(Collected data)
"""

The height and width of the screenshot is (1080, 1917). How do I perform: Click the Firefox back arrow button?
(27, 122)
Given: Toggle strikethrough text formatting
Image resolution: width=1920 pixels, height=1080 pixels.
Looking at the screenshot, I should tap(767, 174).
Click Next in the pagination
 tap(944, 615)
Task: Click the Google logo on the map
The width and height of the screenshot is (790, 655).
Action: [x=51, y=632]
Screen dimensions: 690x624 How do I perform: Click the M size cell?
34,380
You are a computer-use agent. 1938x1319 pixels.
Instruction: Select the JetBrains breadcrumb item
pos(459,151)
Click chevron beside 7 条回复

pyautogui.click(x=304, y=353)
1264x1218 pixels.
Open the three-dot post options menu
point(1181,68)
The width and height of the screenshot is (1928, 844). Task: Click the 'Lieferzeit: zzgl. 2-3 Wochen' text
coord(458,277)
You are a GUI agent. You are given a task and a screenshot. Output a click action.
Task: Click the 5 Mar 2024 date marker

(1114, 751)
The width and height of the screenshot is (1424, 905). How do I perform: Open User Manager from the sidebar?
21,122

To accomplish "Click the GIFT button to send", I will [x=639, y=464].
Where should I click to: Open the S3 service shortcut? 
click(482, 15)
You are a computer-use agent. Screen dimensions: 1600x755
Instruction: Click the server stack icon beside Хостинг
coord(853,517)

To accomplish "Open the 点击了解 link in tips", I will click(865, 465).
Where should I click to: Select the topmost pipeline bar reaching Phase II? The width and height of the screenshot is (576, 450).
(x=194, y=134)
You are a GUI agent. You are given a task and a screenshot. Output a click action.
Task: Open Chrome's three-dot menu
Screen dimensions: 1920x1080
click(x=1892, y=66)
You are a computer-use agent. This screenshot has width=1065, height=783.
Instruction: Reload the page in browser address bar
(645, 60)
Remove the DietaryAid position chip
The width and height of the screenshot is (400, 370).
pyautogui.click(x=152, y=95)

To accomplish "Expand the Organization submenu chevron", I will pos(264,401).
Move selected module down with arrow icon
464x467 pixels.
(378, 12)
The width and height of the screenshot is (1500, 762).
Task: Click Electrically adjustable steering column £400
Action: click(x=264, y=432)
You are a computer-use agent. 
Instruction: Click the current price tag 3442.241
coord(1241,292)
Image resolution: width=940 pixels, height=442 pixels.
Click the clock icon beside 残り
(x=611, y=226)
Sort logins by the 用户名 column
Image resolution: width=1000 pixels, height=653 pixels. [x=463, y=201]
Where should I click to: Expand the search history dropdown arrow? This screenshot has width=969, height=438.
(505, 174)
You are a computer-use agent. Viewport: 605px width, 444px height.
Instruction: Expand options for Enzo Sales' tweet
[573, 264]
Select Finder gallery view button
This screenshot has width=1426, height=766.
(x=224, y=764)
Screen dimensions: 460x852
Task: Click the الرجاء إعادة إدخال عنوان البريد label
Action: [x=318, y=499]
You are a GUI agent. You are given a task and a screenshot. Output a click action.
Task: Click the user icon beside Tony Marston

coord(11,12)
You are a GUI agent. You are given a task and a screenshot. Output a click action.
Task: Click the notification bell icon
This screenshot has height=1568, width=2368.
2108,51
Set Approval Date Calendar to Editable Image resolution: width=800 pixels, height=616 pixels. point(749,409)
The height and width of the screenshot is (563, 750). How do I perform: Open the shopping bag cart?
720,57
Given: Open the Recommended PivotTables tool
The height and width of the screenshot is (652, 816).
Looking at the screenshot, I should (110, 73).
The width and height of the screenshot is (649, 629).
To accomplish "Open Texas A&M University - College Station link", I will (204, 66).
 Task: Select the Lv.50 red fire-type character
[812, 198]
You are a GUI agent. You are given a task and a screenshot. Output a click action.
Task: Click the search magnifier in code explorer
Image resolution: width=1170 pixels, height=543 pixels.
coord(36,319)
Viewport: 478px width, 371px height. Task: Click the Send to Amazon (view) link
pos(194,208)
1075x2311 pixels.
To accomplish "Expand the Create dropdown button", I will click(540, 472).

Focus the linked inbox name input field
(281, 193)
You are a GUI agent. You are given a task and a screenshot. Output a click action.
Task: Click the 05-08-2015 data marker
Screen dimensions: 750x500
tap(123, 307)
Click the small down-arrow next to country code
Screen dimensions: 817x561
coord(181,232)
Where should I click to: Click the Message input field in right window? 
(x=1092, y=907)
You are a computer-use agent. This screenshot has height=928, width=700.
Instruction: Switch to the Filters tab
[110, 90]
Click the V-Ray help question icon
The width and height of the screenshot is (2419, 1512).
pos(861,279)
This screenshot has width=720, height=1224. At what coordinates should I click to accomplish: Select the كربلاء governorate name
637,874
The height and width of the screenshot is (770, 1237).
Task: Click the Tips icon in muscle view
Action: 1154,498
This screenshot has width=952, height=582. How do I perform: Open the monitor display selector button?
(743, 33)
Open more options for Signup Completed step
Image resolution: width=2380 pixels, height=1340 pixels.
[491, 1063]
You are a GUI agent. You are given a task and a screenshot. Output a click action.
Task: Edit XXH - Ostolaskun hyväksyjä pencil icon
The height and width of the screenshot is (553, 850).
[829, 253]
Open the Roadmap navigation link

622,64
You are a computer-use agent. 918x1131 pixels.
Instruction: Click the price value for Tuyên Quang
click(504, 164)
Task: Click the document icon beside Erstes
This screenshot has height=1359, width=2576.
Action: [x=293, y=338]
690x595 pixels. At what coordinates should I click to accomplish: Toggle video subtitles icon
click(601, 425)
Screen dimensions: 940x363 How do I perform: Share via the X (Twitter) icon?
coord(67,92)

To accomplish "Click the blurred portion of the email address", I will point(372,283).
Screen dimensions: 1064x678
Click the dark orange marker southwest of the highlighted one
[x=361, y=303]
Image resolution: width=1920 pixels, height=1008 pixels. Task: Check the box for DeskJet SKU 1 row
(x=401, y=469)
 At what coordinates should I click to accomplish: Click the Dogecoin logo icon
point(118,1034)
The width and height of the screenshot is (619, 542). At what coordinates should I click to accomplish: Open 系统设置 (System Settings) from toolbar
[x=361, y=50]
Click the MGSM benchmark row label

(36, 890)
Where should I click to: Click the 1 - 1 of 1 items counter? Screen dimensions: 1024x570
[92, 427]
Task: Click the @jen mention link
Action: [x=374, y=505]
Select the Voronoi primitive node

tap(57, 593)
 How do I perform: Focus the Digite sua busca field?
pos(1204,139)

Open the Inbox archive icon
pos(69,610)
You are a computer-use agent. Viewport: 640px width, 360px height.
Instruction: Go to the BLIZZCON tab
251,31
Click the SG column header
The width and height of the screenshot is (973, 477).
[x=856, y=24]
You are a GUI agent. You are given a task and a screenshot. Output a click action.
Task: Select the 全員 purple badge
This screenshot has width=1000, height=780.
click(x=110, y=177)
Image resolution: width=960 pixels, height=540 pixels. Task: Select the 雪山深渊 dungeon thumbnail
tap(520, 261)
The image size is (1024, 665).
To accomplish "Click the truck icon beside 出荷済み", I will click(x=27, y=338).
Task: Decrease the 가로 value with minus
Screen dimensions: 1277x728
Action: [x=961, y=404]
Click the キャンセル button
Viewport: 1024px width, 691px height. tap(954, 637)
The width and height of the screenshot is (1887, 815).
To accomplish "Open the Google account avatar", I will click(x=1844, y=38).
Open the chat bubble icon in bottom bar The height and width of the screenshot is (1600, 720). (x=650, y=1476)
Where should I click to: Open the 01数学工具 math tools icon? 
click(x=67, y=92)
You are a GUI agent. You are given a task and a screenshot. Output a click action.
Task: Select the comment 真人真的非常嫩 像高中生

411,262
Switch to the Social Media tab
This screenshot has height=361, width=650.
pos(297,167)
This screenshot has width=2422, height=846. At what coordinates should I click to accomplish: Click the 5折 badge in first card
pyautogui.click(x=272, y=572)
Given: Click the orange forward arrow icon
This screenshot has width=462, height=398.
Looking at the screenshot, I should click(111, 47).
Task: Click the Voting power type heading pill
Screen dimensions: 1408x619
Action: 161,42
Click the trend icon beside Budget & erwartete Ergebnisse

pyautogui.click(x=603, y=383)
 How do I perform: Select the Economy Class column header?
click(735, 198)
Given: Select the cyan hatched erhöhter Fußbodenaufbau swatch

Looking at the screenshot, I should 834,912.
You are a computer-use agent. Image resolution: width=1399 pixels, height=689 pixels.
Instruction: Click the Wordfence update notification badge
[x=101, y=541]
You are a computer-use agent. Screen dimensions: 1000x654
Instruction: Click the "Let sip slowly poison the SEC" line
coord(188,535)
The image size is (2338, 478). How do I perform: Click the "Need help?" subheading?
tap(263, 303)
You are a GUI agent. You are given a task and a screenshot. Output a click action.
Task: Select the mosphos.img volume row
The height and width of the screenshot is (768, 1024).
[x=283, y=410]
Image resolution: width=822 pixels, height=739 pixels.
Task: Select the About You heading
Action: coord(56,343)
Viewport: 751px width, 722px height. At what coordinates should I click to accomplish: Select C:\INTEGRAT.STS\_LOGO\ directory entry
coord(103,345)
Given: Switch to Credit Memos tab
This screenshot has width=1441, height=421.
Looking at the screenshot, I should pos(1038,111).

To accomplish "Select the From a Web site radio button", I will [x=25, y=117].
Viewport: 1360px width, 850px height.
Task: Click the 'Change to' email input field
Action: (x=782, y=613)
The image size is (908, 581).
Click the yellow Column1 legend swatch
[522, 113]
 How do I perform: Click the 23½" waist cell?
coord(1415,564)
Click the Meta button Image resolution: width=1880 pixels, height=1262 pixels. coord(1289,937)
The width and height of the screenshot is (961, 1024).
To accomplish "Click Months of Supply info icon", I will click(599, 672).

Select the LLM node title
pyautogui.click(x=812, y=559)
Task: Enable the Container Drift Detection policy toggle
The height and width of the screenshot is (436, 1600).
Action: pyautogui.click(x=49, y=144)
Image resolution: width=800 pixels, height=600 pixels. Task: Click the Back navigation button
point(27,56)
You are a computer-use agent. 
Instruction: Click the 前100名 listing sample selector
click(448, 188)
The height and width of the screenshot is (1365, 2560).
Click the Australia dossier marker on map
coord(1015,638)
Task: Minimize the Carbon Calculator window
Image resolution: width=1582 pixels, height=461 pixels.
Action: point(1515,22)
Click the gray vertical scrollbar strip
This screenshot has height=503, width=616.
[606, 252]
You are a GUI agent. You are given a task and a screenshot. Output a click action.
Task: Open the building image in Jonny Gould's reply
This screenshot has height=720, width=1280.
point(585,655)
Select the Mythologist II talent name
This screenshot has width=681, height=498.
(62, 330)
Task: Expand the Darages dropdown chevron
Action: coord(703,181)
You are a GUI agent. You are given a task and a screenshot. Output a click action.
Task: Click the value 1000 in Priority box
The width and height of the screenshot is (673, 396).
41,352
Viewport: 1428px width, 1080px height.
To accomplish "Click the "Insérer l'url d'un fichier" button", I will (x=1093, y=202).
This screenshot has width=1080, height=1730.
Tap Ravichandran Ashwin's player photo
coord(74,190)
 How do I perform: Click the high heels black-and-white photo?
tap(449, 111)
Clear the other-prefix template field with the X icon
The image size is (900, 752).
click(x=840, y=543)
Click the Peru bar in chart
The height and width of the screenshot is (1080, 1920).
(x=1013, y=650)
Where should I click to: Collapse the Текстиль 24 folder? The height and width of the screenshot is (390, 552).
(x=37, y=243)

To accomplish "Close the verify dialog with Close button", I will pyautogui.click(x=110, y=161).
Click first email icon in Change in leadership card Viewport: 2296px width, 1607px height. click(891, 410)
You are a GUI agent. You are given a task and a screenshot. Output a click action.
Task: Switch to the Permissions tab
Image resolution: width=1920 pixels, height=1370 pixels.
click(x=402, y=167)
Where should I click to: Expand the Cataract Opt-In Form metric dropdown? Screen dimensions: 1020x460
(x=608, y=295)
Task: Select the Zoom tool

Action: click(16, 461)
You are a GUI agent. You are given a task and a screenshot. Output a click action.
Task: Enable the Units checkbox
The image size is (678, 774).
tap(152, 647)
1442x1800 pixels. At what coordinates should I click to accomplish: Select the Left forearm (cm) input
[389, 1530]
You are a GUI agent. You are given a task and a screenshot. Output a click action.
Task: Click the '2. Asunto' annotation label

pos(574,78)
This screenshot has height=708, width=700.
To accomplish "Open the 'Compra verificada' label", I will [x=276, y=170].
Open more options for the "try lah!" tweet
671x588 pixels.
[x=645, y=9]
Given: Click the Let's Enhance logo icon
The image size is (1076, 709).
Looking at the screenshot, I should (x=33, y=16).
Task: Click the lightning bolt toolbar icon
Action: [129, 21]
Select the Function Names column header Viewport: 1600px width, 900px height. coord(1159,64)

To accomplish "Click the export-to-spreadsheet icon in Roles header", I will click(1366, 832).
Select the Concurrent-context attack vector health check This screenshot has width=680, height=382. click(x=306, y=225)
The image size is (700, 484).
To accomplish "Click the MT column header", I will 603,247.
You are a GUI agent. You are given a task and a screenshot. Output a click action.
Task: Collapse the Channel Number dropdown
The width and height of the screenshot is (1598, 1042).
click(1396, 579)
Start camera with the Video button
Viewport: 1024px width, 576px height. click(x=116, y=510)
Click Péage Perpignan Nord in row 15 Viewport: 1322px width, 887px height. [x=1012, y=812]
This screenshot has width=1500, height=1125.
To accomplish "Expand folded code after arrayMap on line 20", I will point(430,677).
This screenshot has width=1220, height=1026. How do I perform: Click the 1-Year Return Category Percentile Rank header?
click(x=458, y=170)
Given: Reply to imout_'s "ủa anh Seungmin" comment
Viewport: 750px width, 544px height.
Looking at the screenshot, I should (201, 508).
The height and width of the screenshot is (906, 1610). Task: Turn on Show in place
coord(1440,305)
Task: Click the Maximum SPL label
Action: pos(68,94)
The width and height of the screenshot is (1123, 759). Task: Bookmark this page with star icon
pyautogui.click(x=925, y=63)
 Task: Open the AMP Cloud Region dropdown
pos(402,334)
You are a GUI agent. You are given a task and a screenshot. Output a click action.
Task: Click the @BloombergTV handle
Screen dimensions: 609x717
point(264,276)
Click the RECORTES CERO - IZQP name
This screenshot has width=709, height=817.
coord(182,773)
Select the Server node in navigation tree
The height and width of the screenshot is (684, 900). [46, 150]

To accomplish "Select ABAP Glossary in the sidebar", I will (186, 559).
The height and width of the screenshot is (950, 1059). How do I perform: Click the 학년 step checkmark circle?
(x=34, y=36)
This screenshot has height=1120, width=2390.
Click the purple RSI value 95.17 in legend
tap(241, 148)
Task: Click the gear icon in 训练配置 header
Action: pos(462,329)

"""

Copy out verbatim the part of the entries that begins with the line containing "1442x1800 pixels. At" and ends with the line containing "I will 603,247.", including both of those lines.

1442x1800 pixels. At what coordinates should I click to accomplish: Select the Left forearm (cm) input
[389, 1530]
You are a GUI agent. You are given a task and a screenshot. Output a click action.
Task: Click the '2. Asunto' annotation label

pos(574,78)
This screenshot has height=708, width=700.
To accomplish "Open the 'Compra verificada' label", I will [x=276, y=170].
Open more options for the "try lah!" tweet
671x588 pixels.
[x=645, y=9]
Given: Click the Let's Enhance logo icon
The image size is (1076, 709).
Looking at the screenshot, I should (x=33, y=16).
Task: Click the lightning bolt toolbar icon
Action: [129, 21]
Select the Function Names column header Viewport: 1600px width, 900px height. coord(1159,64)

To accomplish "Click the export-to-spreadsheet icon in Roles header", I will click(1366, 832).
Select the Concurrent-context attack vector health check This screenshot has width=680, height=382. click(x=306, y=225)
The image size is (700, 484).
To accomplish "Click the MT column header", I will 603,247.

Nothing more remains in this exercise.